About this exercise:
In the environmental insurance article below, write out everything from "By Samantha Wright" down to "environmental insurance programs." word for word.

Reading text:
##########

Environmental insurance lessons from the oil & gas patch and ebola epidemic

Ebola virus is now specifically excluded as an organic pathogen from many standard policies.

By Samantha Wright

The dramatic decline of production in the oil and gas industry over the past year has sent ripples throughout the insurance marketplace.

But the slowdown doesn’t mean companies are throwing their environmental coverage out the window to save money, said Stacy Brown, President of Freberg Environmental, Inc., a Denver-based insurance program manager that specializes in developing, marketing and underwriting environmental insurance programs.

“Some of these guys have been in business for 15 or 20 years, and they don’t want to lose their retroactive date,” Brown explained. “They are savvy enough to know they need to keep coverage in place to maintain continuous coverage on their professional liability or pollution coverage.”

Another coverage issue that came to the forefront over the past year grew out of the Ebola scare. During the height of the epidemic, as fear of Ebola infections spread to developed economies, U.S. and British insurance companies began specifically excluding the Ebola virus from their standard policies as an organic pathogen.

As word got out that the virus could be specifically excluded, it sent a lot of people scrambling to find out whether they had coverage, said Garick Zillgitt, Senior Vice President Environmental at Rockhill Insurance Group of Kansas City.

The exclusion impacted not only hospitals, event organizers and other businesses vulnerable to local disruptions, but also the contractors going in to clean and sterilize a potentially contaminated apartment.

The upshot? Relevant insurance policies need to be reviewed to see how they would respond to specific loss scenarios, Zillgitt advises. “Certain contractors pollution liability policies extend coverage to virus and organic pathogen coverage (often contained within the mold coverage grant), while others do not,” he said. And when it comes to risks that may have Ebola-like loss scenarios, “Purchasing coverage that extends to organic pathogens and viruses is likely worth the premium.”

##########

Stored data:
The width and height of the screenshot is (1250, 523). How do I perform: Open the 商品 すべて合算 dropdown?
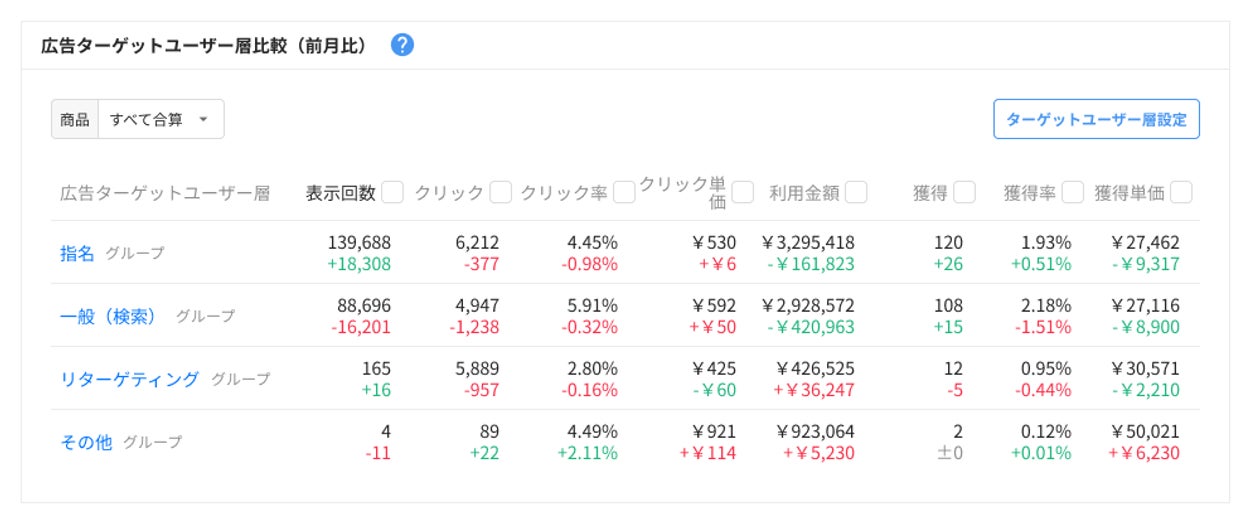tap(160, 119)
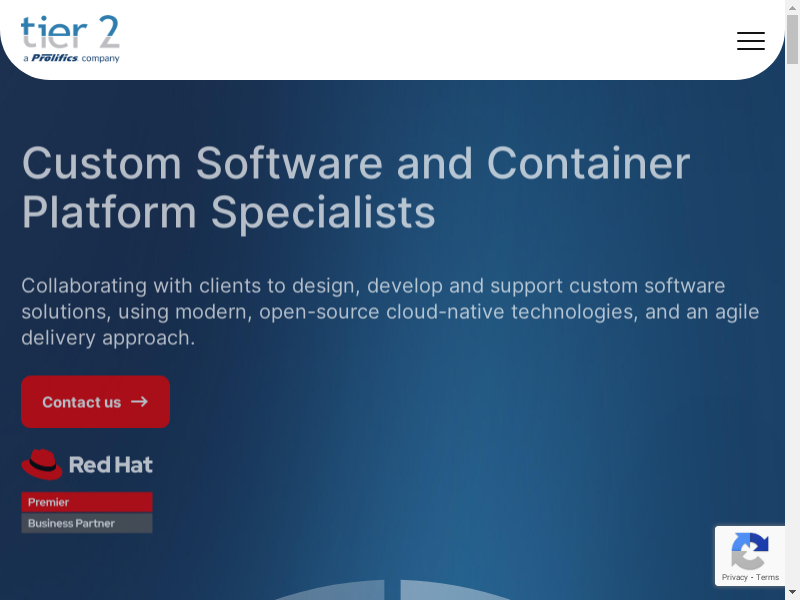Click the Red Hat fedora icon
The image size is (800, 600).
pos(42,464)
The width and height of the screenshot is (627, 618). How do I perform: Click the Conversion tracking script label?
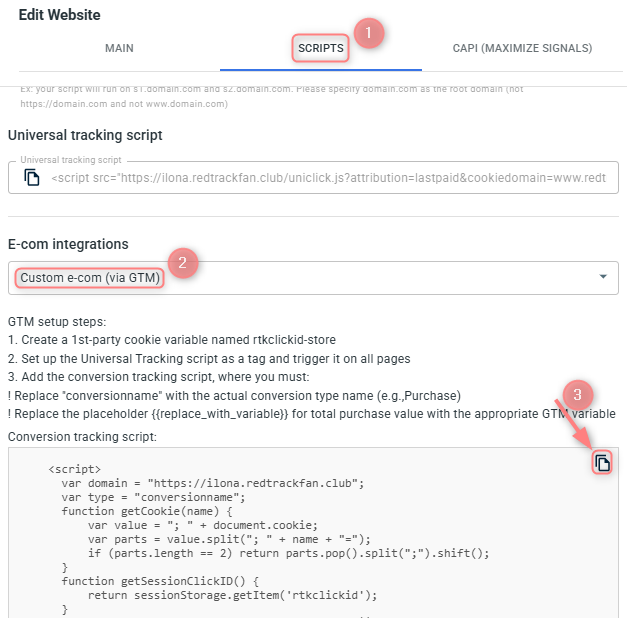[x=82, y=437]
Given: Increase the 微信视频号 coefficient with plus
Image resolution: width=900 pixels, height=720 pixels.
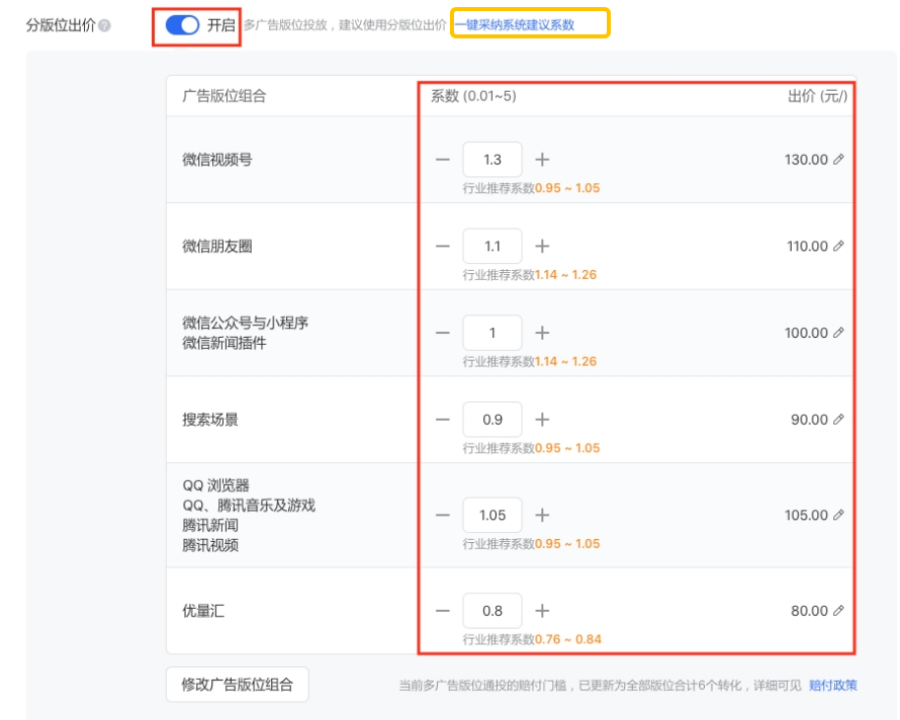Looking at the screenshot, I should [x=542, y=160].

##########

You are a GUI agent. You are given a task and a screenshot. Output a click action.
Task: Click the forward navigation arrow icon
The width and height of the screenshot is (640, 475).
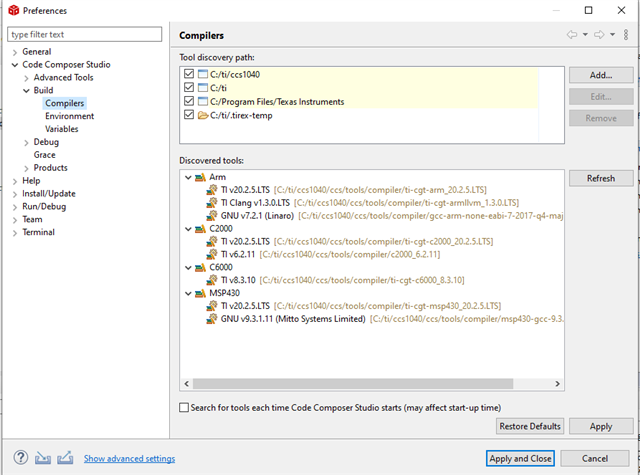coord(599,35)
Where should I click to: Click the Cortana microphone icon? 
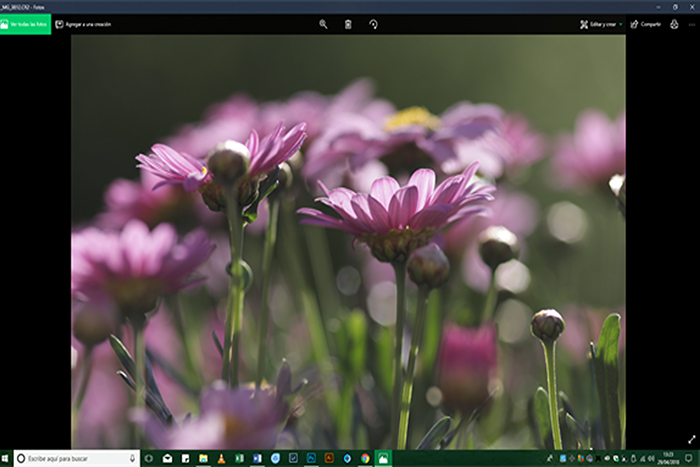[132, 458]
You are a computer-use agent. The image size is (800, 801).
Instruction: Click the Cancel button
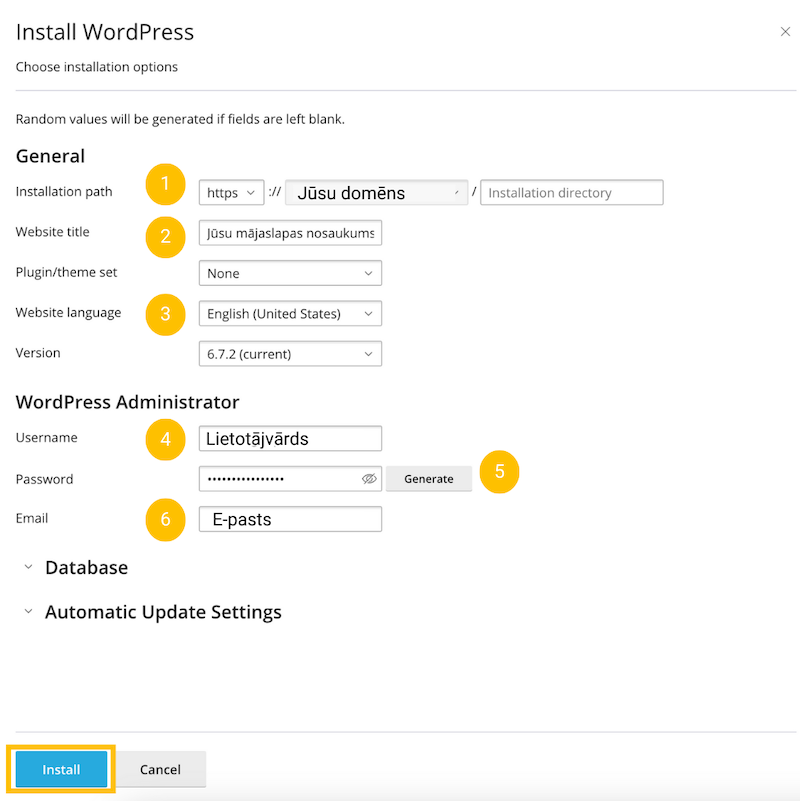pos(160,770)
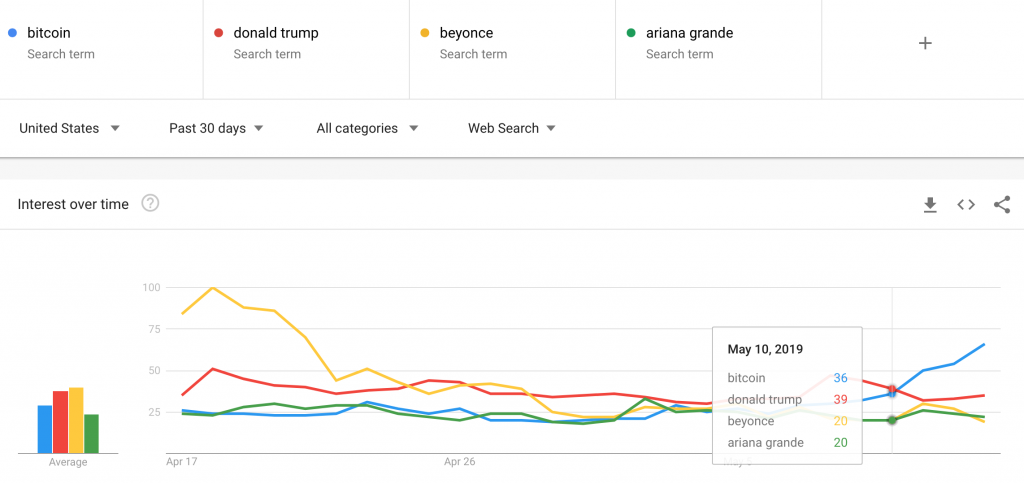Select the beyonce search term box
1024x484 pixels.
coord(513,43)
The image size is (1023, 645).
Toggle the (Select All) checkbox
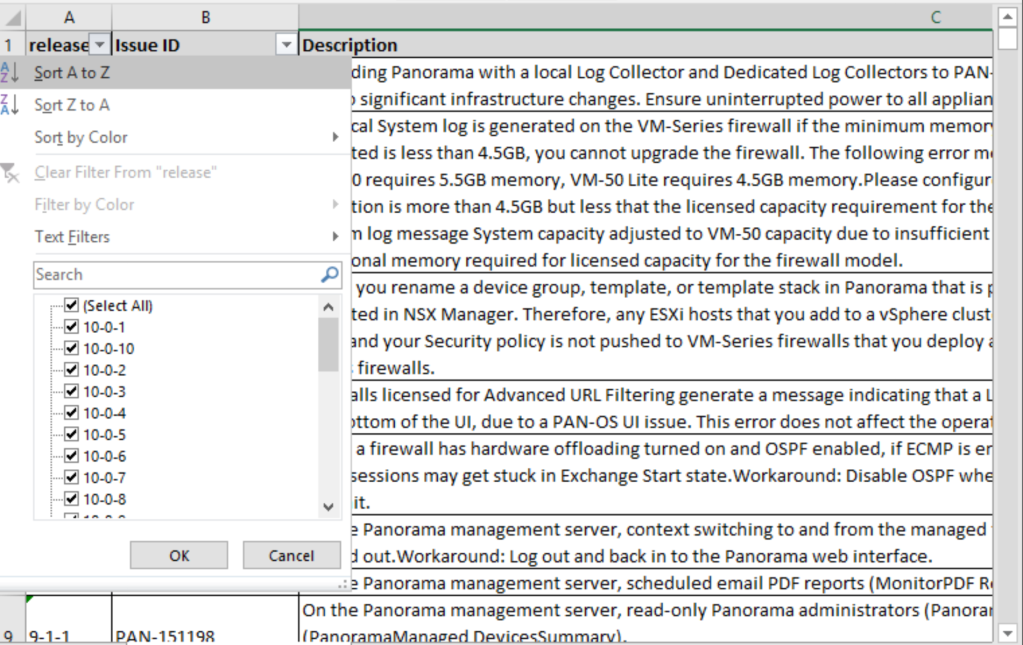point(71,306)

##########

Output below:
By Samantha Wright

The dramatic decline of production in the oil and gas industry over the past year has sent ripples throughout the insurance marketplace.

But the slowdown doesn’t mean companies are throwing their environmental coverage out the window to save money, said Stacy Brown, President of Freberg Environmental, Inc., a Denver-based insurance program manager that specializes in developing, marketing and underwriting environmental insurance programs.